When it comes to offshore oil and natural gas activity, Canada has high standards for environment, health and safety, and among the most stringent regulatory regimes in the world. However, incidents in 2018 and 2019 have prompted the industry to take a hard look at overall performance, to find opportunities for improvement.
“As an industry, we are disappointed in our safety and environmental performance in 2018 and 2019, and know we must do better,” says Paul Barnes, director, Atlantic Canada and Arctic, Canadian Association of Petroleum Producers (CAPP). “We share a common desire to continue raising the bar on environment, health and safety performance offshore.”
Through CAPP, offshore operators, in collaboration with regulators, governments and other stakeholders held meetings and workshops to discuss collective performance and CAPP held its own planning sessions with members.
As a result, CAPP produced an action plan, Collaborating for Safety and Sustainability: A Continuous Improvement Plan, which outlines a shared vision for safe, responsible and reliable operations offshore Newfoundland and Labrador. In addition, individual companies are assessing their operations on an individual basis to determine what changes are required to enhance performance.
Canada’s Atlantic offshore industry is working to enhance its safety and environmental performance through collaboration and continuous improvement.
Highlights of the action plan include:
Vision
Atlantic Canada is the safest and most environmentally responsible offshore oil and natural gas operating region in the world.
Purpose
To enhance collaboration and information sharing across the offshore oil and natural gas industry, and facilitate continuous improvement in support of safe, responsible and reliable operations.
Objectives
- Enhance collaboration and communications with a focus on incident prevention.

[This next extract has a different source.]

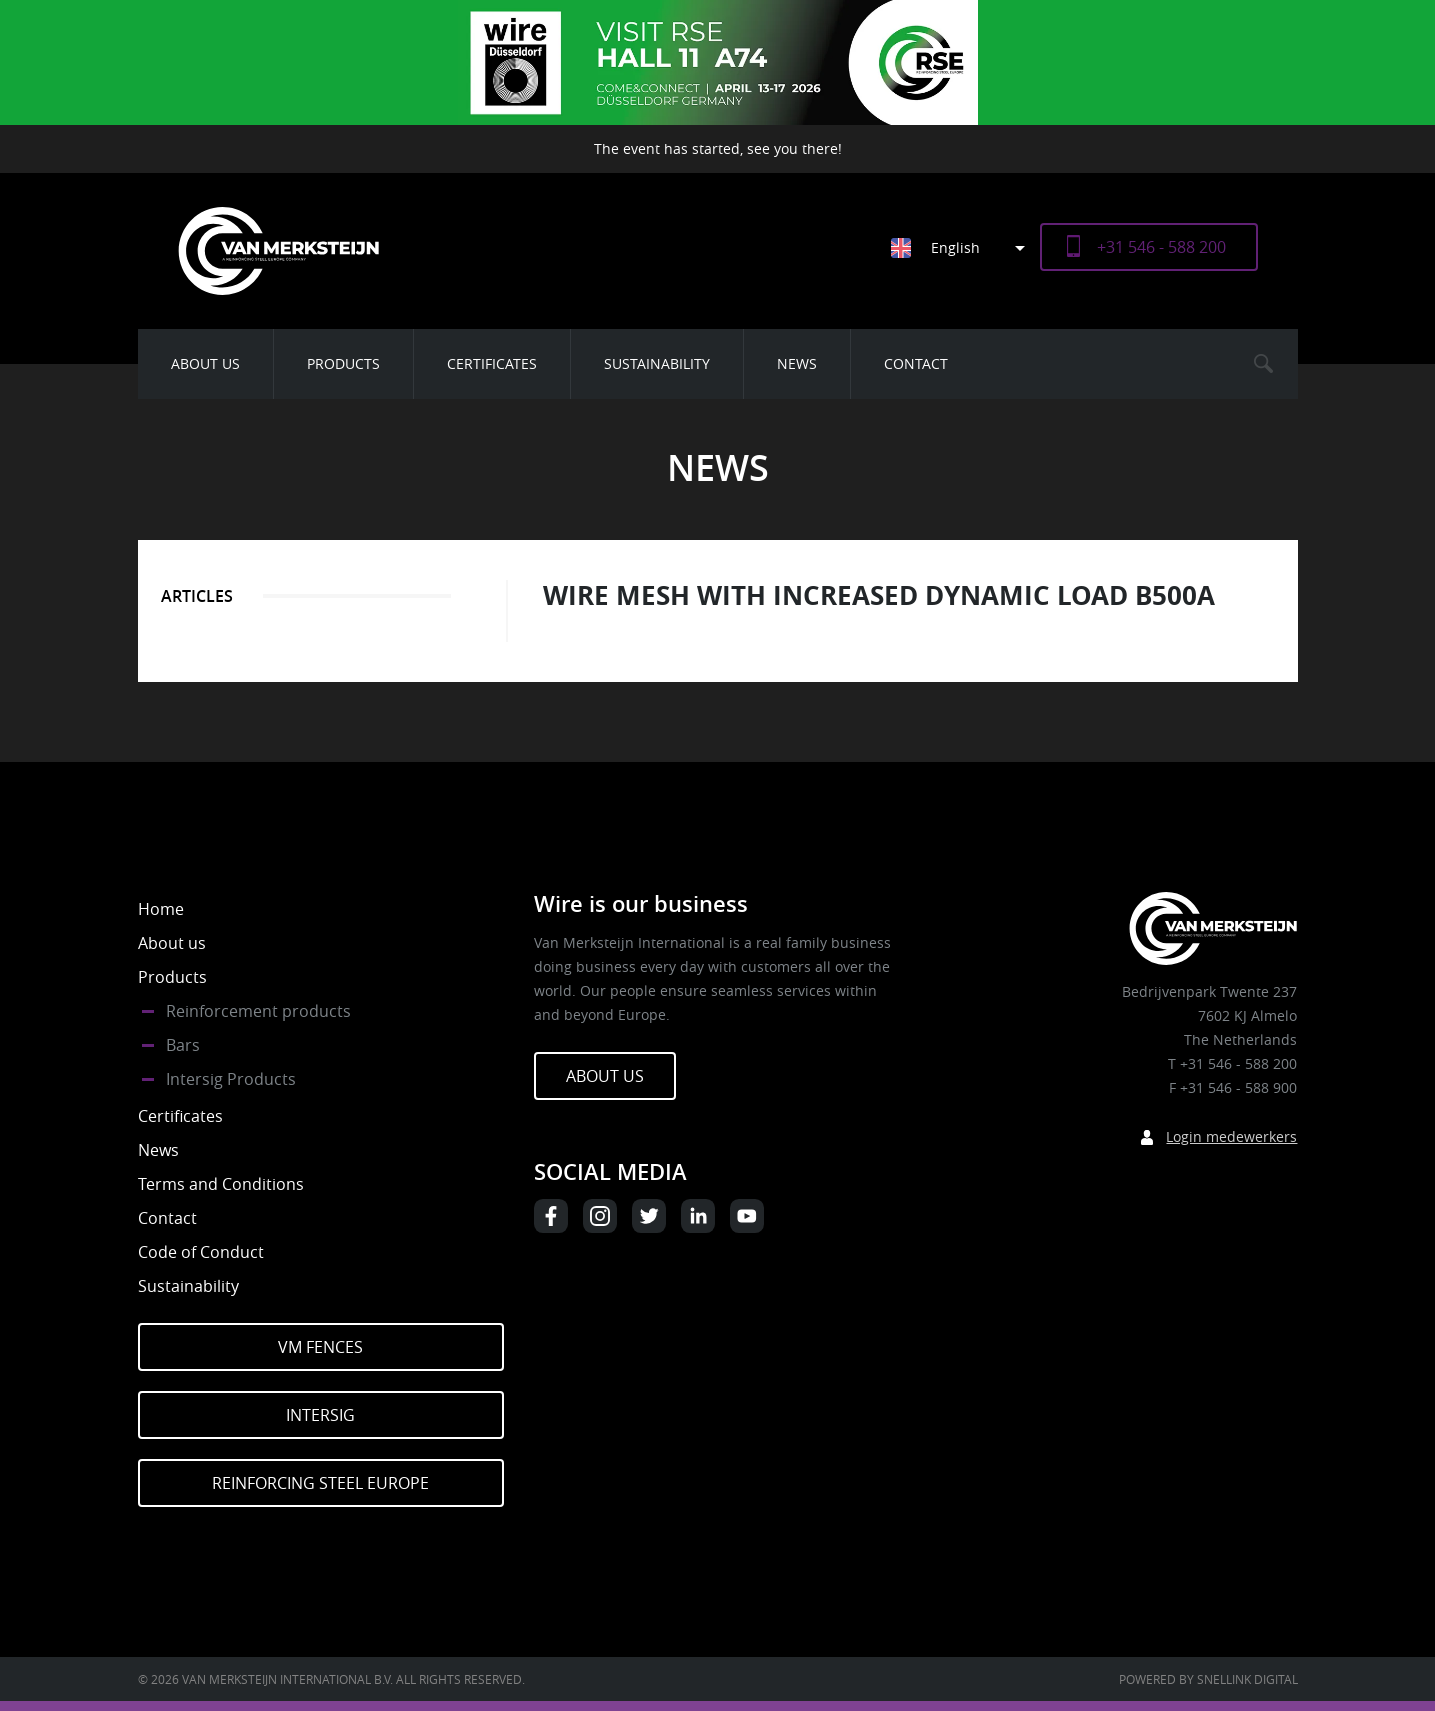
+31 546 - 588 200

- Enhance training and competency for the offshore workforce.
- Enhance spill response capability to minimize the impact of potential releases on the environment.
- Support efforts to reduce greenhouse gas (GHG) emissions.
Focus areas
Initial focus areas have been grouped into two categories:
- Increasing Understanding and Information Sharing
- Establish common language and understanding related to managing risk and risk assessments.

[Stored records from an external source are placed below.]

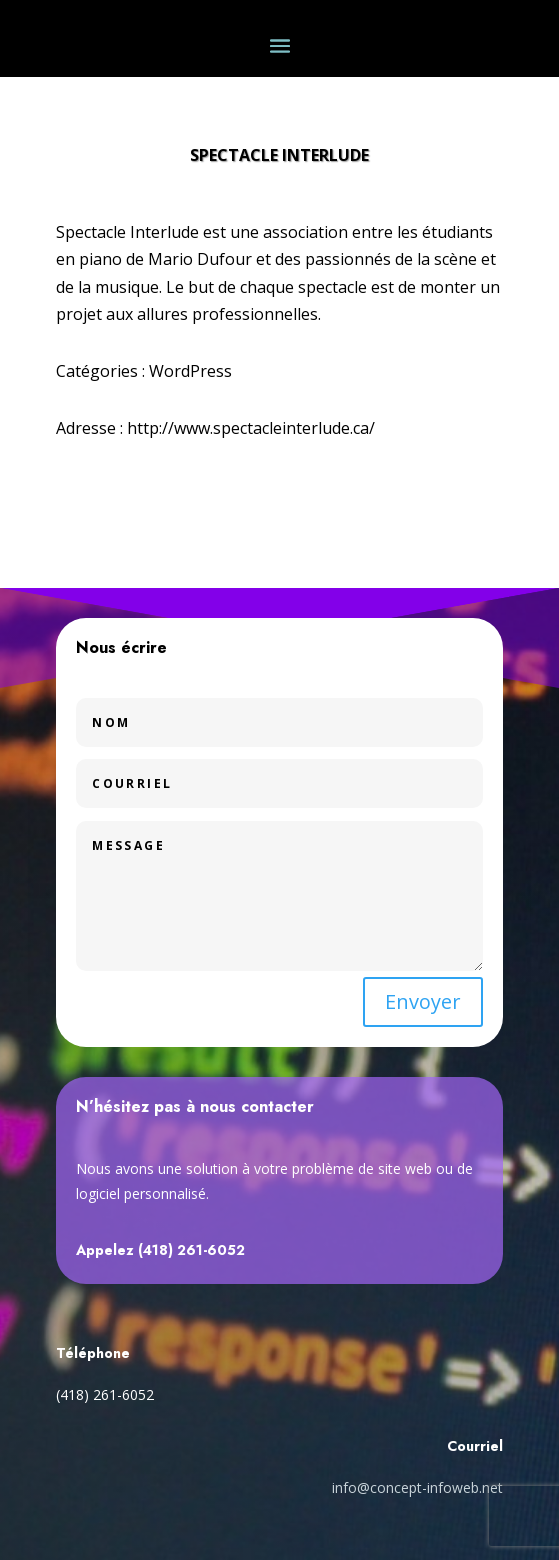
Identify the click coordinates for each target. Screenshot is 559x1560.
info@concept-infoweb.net (417, 1487)
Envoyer (423, 1001)
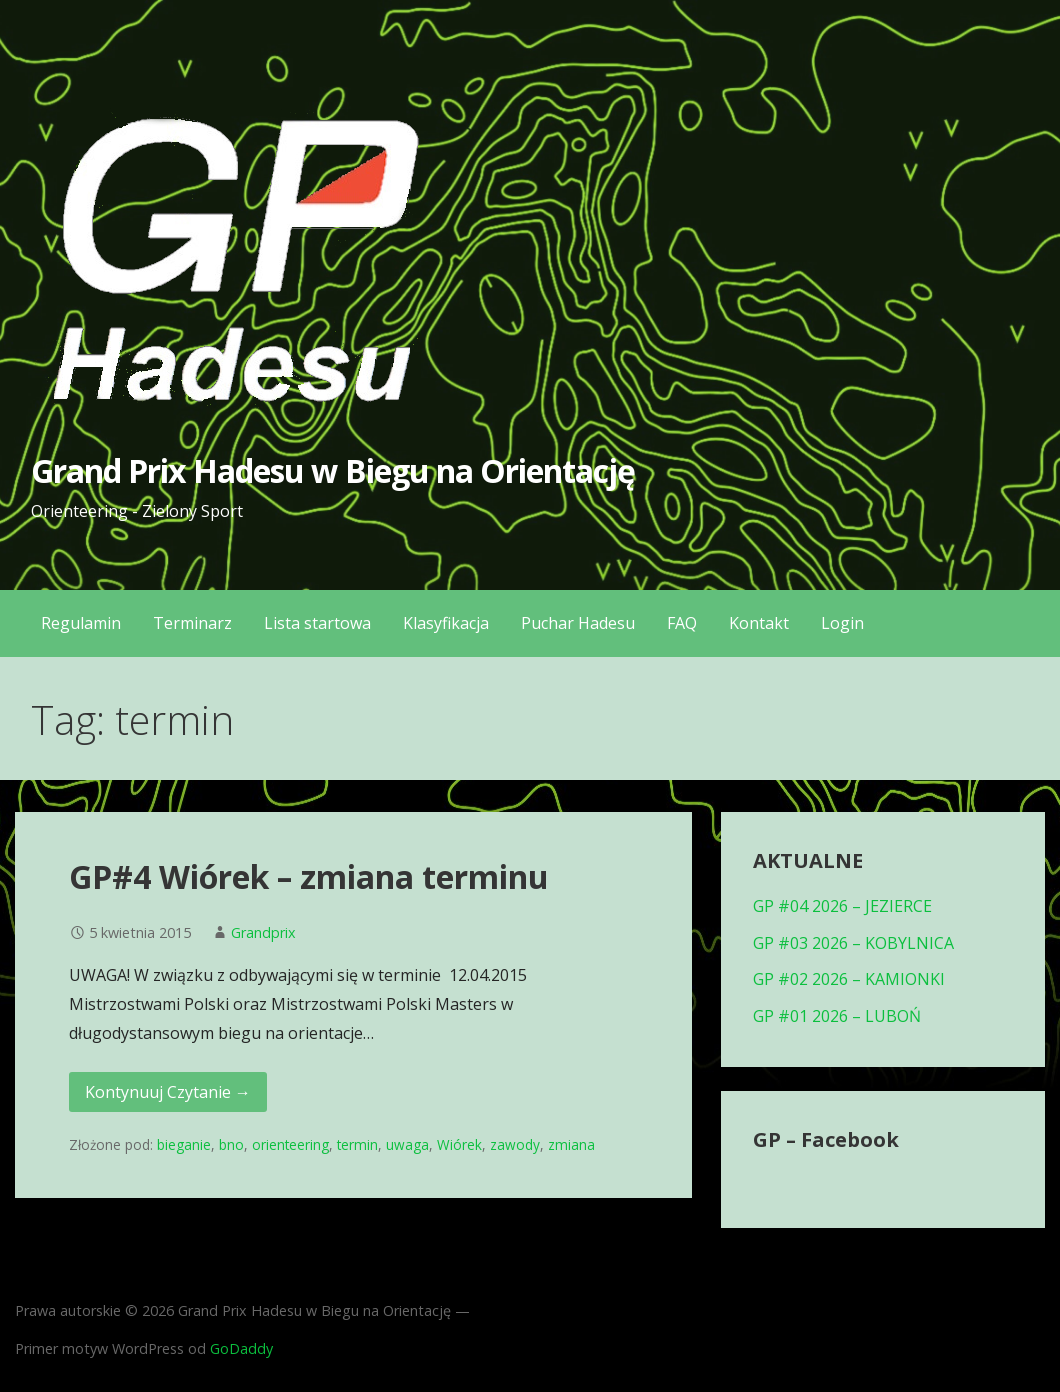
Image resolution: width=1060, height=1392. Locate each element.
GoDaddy (241, 1348)
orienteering (290, 1144)
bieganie (184, 1144)
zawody (515, 1144)
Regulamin (81, 623)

- Improve understanding of the perception of safety culture amongst the workforce and identify key trends/opportunities for improvement.
- Enhance processes related to sharing lessons learned amongst industry, and between industry and other key stakeholders.
- Collaborate with the contractor community to identify opportunities for alignment and improvement in how operators and contractors work together.
- Enhance training, learning and sharing information to continue to cultivate a culture of identification and mitigation of risk.
- Work with the fishing industry and other stakeholders to improve awareness and communications related to spill response.
- Enhancing Performance
- Share and adopt best practices related to abnormal or non-routine work situations, adverse weather protocols and safe shut downs and restarts.
- Evaluate opportunities to introduce additional simulation training to enhance competencies.
- Conduct an assessment of spill response capability and implement relevant learnings.
- Work with regulators and governments to enhance training for seabird and marine mammal observers.
- Map current GHG emissions for producing assets, as well as for basin logistics and transportation to identify potential improvement opportunities.
- Evaluate and adopt new leak detection and subsea monitoring technology.
- Identify research and development opportunities related to the objectives identified in this plan.
Measuring progress
While the industry is beginning to make progress on all of the focus areas identified in this plan, those identified in the latter category are viewed as longer term initiatives, and some may take longer to implement.
Progress will be assessed according to the following measures of success:
- Demonstrated increased collaboration and communication amongst operators and between operators and other stakeholders, thereby facilitating incident prevention.
- Enhanced confidence amongst the offshore workforce, government, regulators and the broader public in safety and sustainability of the industry, including industry’s ability to respond to oil spills.
- Improved skills and competencies related to recognizing abnormal situations, alarms and weak signals.
- The identification of additional opportunities for improvement, including additional research and development priorities.
The last word
The continuous improvement journey is ongoing and the industry intends to keep working together to elevate performance.
“We are confident that we have the right people, tools, leadership, commitment and ability to operate safely and responsibly,” says Barnes. “We also understand that there is room for improvement, particularly in how we collaborate.”